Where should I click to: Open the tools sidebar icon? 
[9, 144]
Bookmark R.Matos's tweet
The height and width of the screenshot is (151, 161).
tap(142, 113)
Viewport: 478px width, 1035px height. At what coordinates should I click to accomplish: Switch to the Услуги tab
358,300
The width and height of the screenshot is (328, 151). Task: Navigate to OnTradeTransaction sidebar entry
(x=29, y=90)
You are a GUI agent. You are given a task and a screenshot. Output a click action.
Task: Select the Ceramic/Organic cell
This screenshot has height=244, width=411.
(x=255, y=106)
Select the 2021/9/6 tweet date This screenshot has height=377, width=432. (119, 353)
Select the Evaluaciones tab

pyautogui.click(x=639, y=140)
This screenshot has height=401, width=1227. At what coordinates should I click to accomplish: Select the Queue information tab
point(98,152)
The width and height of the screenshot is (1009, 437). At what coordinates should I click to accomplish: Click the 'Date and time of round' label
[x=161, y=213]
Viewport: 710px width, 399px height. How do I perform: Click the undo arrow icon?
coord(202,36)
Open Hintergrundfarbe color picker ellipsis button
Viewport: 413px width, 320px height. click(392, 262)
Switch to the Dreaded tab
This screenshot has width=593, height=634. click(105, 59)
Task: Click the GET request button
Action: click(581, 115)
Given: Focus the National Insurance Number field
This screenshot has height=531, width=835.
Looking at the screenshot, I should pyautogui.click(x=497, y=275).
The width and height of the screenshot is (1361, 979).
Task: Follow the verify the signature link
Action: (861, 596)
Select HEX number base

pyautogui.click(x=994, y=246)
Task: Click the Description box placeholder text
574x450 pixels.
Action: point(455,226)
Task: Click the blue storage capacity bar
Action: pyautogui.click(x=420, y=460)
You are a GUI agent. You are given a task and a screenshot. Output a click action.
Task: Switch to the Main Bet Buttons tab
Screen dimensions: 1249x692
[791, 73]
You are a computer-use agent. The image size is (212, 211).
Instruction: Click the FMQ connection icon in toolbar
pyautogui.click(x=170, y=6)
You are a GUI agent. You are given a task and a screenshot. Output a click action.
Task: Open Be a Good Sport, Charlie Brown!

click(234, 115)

——————————

> DIRECTIONS
What you return must be the lines from the line holding "Task: Select the Ceramic/Organic cell" through the final line of the material, word for word, and nothing more.

> RESULT BELOW
Task: Select the Ceramic/Organic cell
This screenshot has height=244, width=411.
(x=255, y=106)
Select the 2021/9/6 tweet date This screenshot has height=377, width=432. (119, 353)
Select the Evaluaciones tab

pyautogui.click(x=639, y=140)
This screenshot has height=401, width=1227. At what coordinates should I click to accomplish: Select the Queue information tab
point(98,152)
The width and height of the screenshot is (1009, 437). At what coordinates should I click to accomplish: Click the 'Date and time of round' label
[x=161, y=213]
Viewport: 710px width, 399px height. How do I perform: Click the undo arrow icon?
coord(202,36)
Open Hintergrundfarbe color picker ellipsis button
Viewport: 413px width, 320px height. click(392, 262)
Switch to the Dreaded tab
This screenshot has width=593, height=634. click(105, 59)
Task: Click the GET request button
Action: click(581, 115)
Given: Focus the National Insurance Number field
This screenshot has height=531, width=835.
Looking at the screenshot, I should pyautogui.click(x=497, y=275).
The width and height of the screenshot is (1361, 979).
Task: Follow the verify the signature link
Action: (861, 596)
Select HEX number base

pyautogui.click(x=994, y=246)
Task: Click the Description box placeholder text
574x450 pixels.
Action: point(455,226)
Task: Click the blue storage capacity bar
Action: pyautogui.click(x=420, y=460)
You are a GUI agent. You are given a task and a screenshot. Output a click action.
Task: Switch to the Main Bet Buttons tab
Screen dimensions: 1249x692
[791, 73]
You are a computer-use agent. The image size is (212, 211).
Instruction: Click the FMQ connection icon in toolbar
pyautogui.click(x=170, y=6)
You are a GUI agent. You are given a task and a screenshot. Output a click action.
Task: Open Be a Good Sport, Charlie Brown!

click(234, 115)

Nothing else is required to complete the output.